- Exercise input
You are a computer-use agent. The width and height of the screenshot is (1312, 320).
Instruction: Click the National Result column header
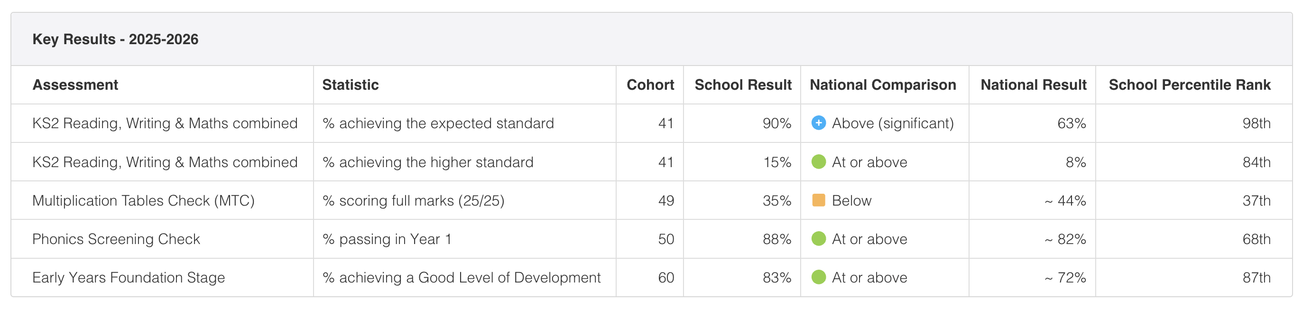[1033, 85]
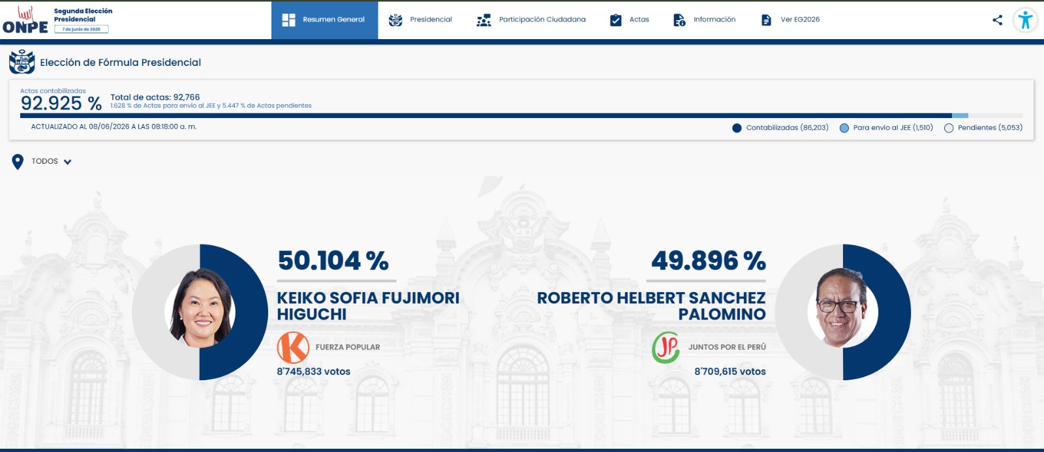Click the ONPE logo
Viewport: 1044px width, 452px height.
pyautogui.click(x=25, y=20)
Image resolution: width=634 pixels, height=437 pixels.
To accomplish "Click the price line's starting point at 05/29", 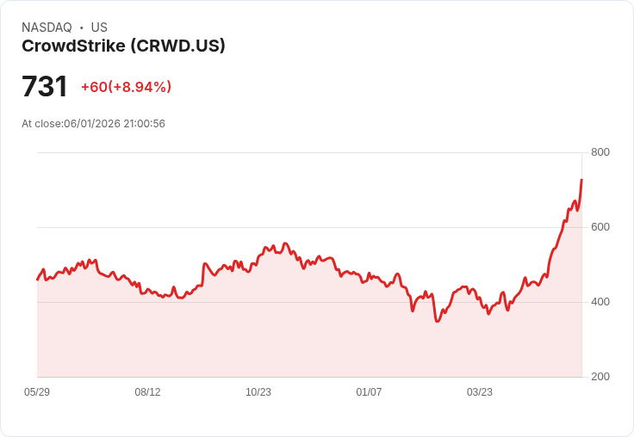I will (38, 279).
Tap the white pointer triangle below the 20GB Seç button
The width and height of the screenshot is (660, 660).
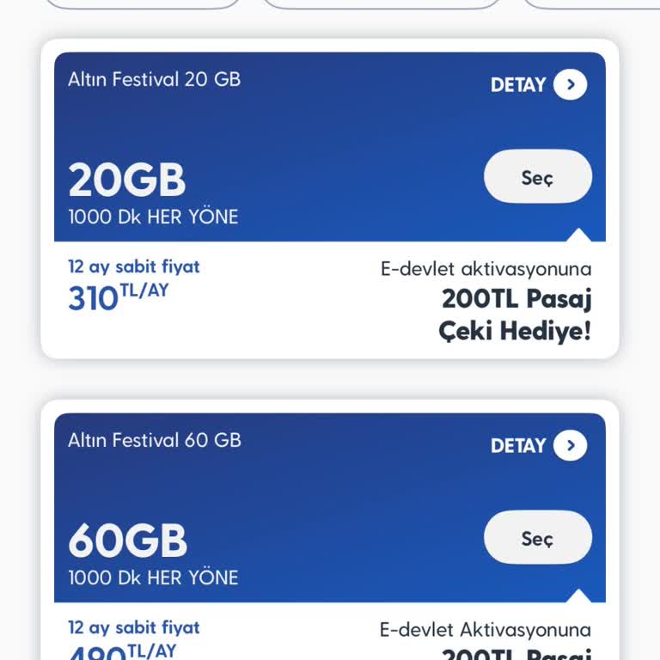pos(578,235)
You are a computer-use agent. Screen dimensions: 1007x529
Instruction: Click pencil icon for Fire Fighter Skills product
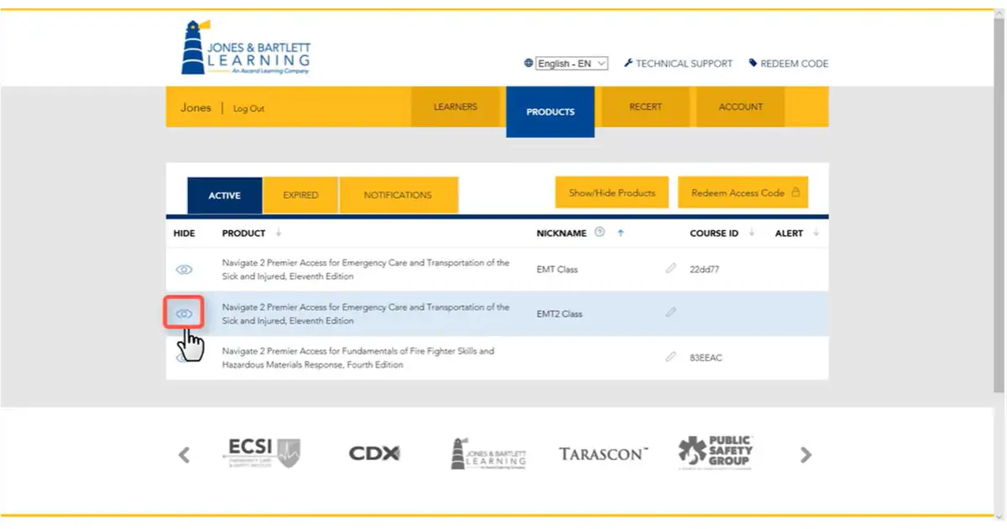click(670, 357)
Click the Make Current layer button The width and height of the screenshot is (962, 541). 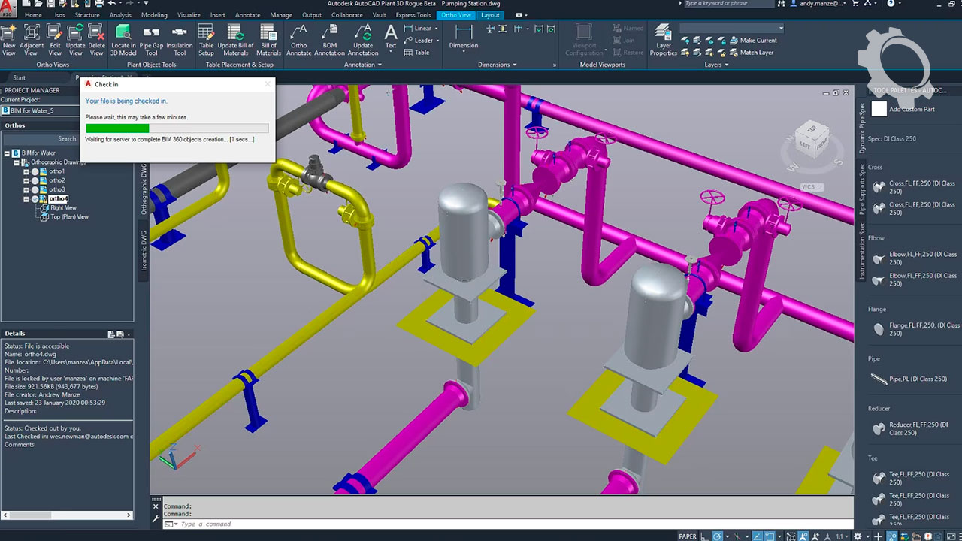[758, 41]
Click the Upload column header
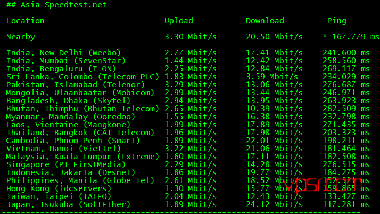The image size is (380, 214). click(179, 21)
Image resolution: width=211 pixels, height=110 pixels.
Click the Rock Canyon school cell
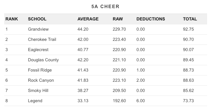(41, 80)
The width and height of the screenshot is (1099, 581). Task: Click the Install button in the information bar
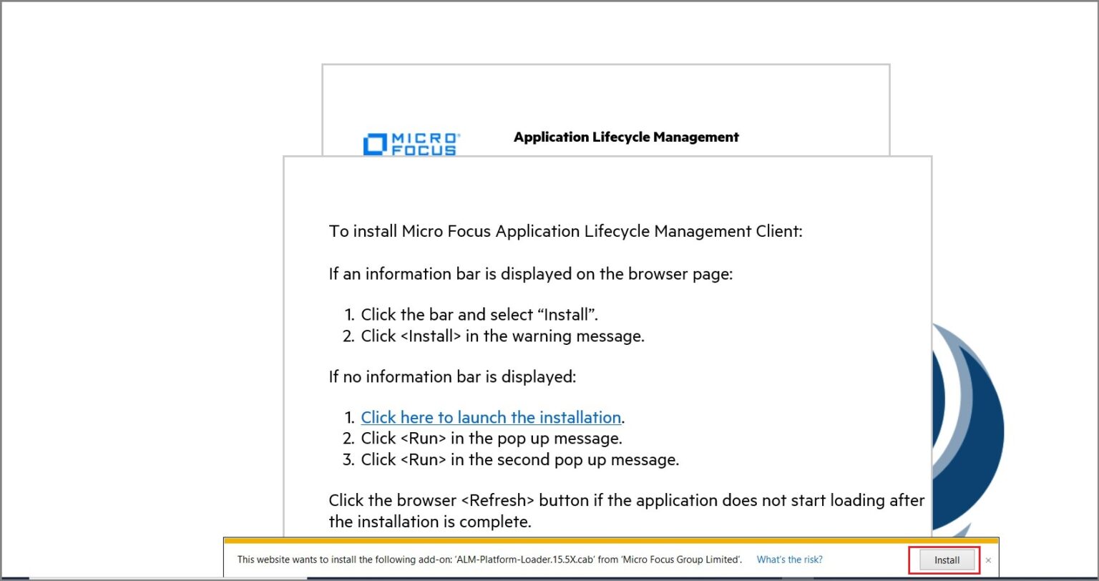(x=946, y=560)
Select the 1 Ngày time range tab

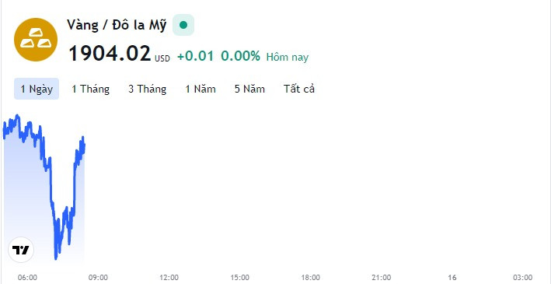click(37, 89)
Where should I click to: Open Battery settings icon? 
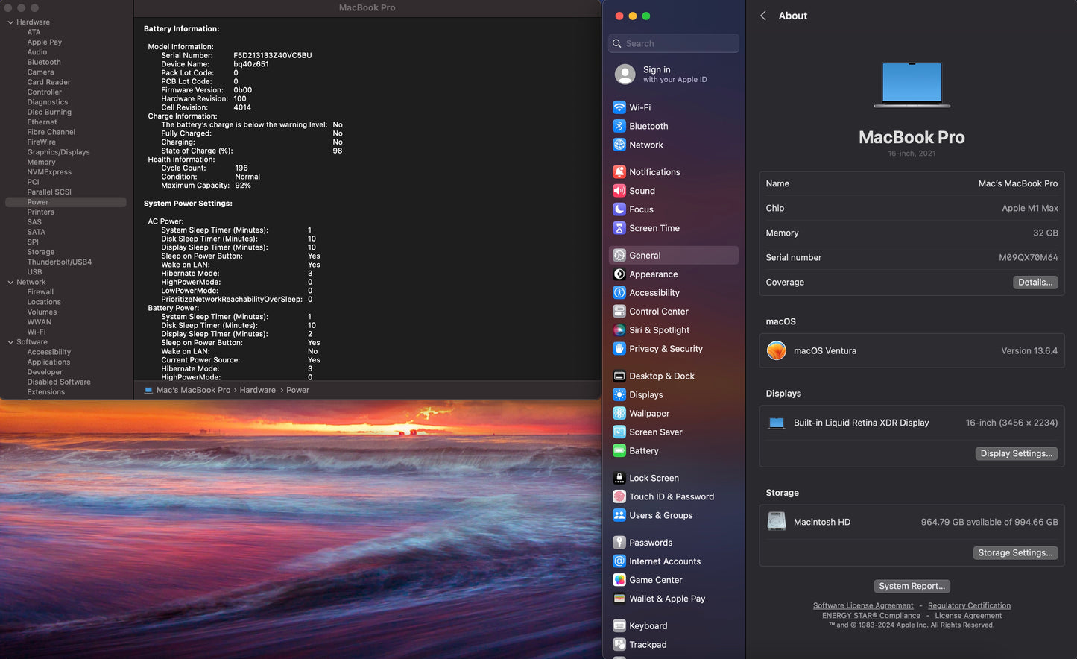pyautogui.click(x=619, y=451)
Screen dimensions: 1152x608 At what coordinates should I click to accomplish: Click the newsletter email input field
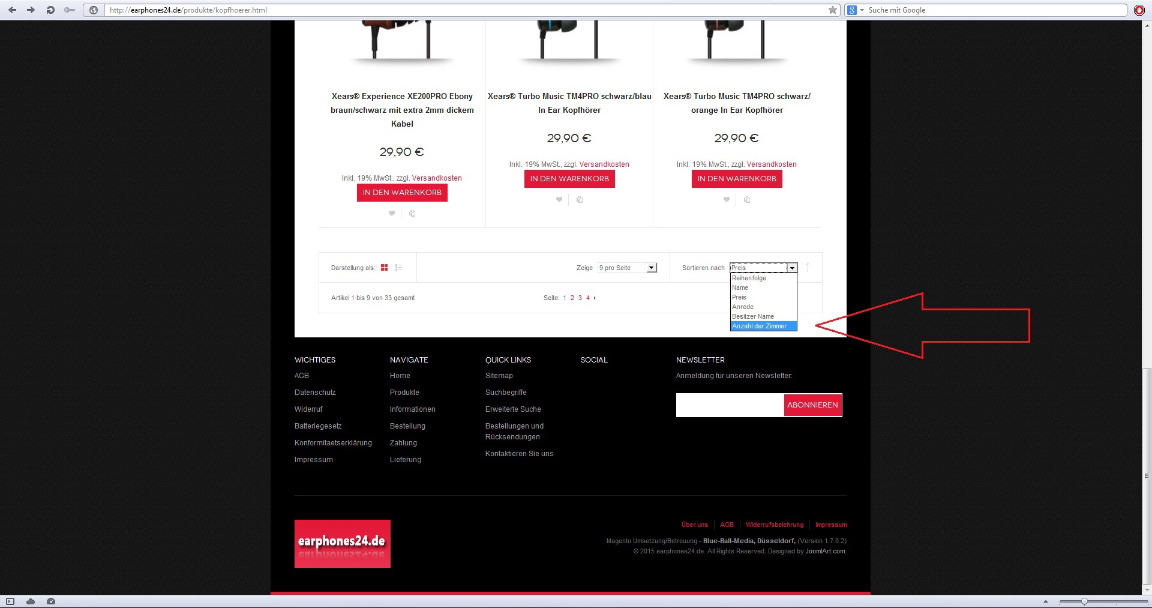pos(730,405)
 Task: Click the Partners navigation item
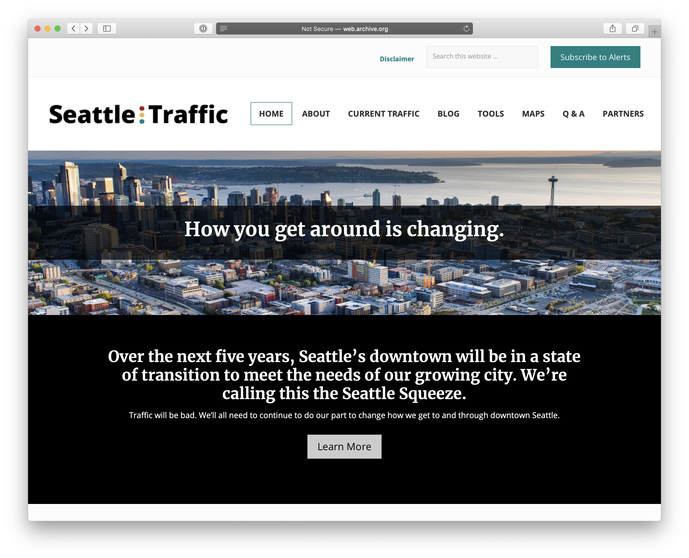pyautogui.click(x=623, y=113)
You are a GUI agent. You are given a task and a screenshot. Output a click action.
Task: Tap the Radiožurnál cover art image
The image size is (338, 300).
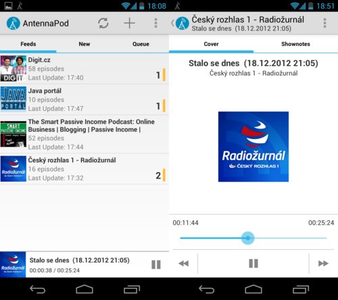click(x=254, y=147)
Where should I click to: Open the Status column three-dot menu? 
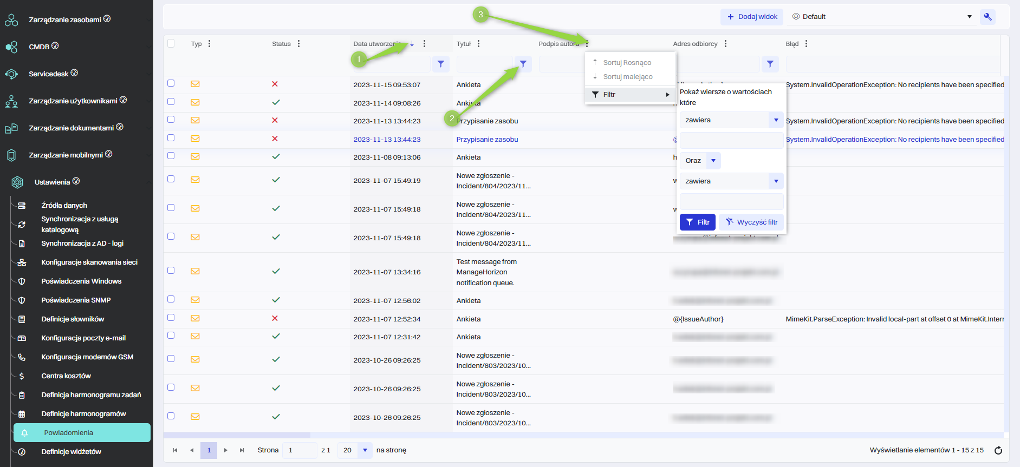298,44
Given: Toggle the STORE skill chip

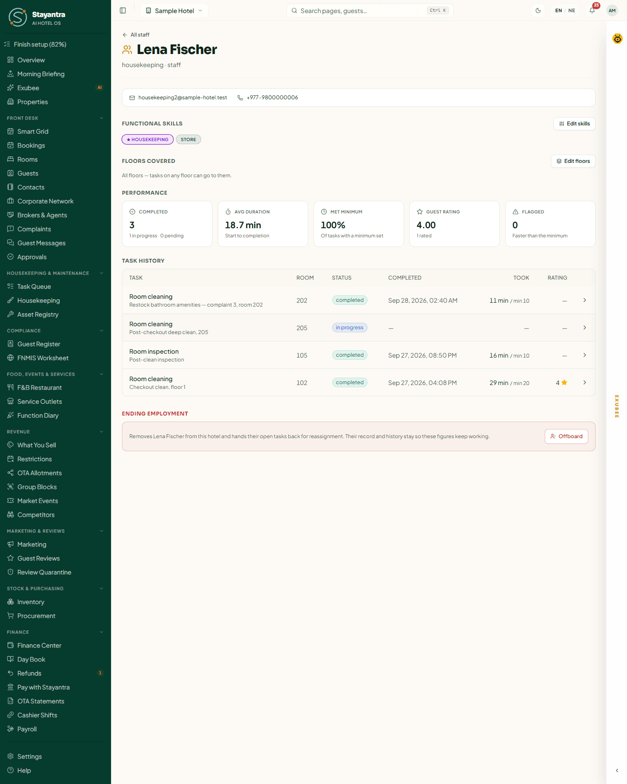Looking at the screenshot, I should pos(189,139).
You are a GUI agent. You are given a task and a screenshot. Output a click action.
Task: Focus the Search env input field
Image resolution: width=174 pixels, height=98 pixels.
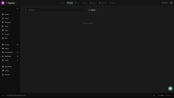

- Exercise description
Look through the listing above and copy each line with the word "computer" in it.

- Solution to the exercise
You are a computer-use agent. The width and height of the screenshot is (1312, 320).
You are a computer-use agent. Screen dimensions: 1007x529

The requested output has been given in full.